这段代码是一个配置文件，用于设置和调整 GraphARG 框架的行为。GraphARG 是一个基于图结构的推理框架，通常用于处理图数据和自然语言数据的联合任务。以下是对配置文件的详细解释：

1. LLM 设置 (LLM Settings)

这部分配置与 大语言模型 (LLM) 相关，用于定义如何调用和处理 LLM 的 API。

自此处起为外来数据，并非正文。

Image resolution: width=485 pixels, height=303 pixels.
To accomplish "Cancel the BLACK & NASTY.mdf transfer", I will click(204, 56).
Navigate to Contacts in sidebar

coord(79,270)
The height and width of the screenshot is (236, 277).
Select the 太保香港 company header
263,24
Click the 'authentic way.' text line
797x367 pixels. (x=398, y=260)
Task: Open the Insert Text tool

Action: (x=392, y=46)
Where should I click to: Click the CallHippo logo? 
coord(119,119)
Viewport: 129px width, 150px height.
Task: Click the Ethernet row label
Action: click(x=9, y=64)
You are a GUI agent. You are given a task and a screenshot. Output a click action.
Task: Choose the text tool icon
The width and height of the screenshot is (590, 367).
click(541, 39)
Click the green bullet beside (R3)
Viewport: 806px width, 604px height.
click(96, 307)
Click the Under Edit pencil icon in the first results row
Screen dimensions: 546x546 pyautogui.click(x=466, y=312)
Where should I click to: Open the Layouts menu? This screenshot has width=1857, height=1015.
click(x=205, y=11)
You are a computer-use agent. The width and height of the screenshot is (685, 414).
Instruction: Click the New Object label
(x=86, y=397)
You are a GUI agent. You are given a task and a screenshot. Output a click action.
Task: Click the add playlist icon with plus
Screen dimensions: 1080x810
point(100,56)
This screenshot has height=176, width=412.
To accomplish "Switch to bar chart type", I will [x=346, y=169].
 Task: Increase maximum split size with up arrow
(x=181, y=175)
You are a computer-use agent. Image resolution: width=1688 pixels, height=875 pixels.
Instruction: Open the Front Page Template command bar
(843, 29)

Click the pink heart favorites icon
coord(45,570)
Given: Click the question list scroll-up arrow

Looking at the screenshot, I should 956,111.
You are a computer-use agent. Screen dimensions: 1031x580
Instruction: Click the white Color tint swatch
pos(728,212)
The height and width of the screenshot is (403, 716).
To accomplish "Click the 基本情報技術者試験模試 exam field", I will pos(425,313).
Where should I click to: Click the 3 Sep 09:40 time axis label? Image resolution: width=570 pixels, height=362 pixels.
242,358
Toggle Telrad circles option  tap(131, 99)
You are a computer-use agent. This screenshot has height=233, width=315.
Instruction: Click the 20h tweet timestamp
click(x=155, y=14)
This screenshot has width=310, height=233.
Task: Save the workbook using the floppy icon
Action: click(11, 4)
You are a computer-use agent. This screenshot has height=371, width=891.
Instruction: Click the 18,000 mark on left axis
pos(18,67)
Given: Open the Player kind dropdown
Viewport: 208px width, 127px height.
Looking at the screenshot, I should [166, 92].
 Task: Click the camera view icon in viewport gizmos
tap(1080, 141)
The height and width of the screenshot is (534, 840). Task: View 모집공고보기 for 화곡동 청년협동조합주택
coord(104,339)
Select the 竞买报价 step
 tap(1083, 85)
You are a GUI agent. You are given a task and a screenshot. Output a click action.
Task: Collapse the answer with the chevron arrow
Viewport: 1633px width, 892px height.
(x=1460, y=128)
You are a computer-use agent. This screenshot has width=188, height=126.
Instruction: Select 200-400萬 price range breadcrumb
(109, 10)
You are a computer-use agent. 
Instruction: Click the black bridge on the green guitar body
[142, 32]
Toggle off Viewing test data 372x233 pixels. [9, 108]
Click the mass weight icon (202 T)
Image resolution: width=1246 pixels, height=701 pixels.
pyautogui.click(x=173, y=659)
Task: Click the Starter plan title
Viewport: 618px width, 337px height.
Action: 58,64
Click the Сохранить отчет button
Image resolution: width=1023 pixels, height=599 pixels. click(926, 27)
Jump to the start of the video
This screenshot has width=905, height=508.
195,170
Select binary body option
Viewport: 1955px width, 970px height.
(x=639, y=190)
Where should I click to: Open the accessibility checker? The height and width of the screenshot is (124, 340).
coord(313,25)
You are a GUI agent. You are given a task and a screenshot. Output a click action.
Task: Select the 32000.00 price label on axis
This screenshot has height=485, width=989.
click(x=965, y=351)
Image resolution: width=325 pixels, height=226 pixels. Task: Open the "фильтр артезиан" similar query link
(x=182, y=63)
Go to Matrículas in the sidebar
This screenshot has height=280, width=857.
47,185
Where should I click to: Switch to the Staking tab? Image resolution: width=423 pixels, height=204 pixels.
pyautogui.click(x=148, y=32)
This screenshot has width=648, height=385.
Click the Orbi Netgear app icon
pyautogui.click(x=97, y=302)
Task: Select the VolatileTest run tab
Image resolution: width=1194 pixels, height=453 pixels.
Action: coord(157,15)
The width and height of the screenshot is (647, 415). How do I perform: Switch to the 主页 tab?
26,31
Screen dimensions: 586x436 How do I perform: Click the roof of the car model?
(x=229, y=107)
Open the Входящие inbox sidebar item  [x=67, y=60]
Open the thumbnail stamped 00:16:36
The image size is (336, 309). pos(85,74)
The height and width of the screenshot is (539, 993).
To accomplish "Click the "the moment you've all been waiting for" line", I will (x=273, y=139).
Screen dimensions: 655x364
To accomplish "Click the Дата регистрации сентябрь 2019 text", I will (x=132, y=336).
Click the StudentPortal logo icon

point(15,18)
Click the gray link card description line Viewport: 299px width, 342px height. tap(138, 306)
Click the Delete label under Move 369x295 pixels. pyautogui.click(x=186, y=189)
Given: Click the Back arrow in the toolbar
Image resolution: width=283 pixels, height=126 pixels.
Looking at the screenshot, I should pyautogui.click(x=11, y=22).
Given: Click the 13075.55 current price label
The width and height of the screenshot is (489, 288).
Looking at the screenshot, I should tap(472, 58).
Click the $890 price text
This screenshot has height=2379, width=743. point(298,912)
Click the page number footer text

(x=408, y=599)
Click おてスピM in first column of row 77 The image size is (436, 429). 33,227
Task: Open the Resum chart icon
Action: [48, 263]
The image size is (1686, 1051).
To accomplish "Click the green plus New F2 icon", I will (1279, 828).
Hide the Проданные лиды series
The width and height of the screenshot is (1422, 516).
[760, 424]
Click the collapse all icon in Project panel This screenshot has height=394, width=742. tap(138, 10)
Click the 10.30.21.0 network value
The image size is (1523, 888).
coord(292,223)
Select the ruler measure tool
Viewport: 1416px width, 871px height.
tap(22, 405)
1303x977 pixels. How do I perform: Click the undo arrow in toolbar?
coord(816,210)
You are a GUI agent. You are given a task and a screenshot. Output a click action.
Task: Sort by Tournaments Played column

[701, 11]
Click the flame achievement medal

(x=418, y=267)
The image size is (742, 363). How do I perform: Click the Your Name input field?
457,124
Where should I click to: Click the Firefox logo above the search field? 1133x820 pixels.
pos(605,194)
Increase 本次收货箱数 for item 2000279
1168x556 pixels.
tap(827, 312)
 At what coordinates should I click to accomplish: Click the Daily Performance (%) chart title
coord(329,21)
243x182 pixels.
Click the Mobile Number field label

encoding_model: cl100k_base
指定编码模型，需要与使用的 LLM 模型匹配。cl100k_base 是 OpenAI 模型常用的编码器。
llm
配置 LLM 的 API 调用参数：
- api_key: LLM 的 API 密钥，通常存储在 .env 文件中。
- type: LLM 的类型，例如 openai_chat 或 azure_openai_chat。
- model: 使用的 LLM 模型名称，例如 deepseek-chat。
- model_supports_json: 是否支持 JSON 格式的输入输出。
- api_base: LLM API 的基础 URL。
- api_version: API 的版本号。
- deployment_name: 部署名称（适用于 Azure OpenAI）。
parallelization
配置并行化参数：
- stagger: 调用 API 时的延迟时间（秒），用于避免速率限制。
- num_threads: 并行线程数（未启用）。
async_mode
指定异步模式，可以是 threaded（多线程）或 asyncio（异步 I/O）。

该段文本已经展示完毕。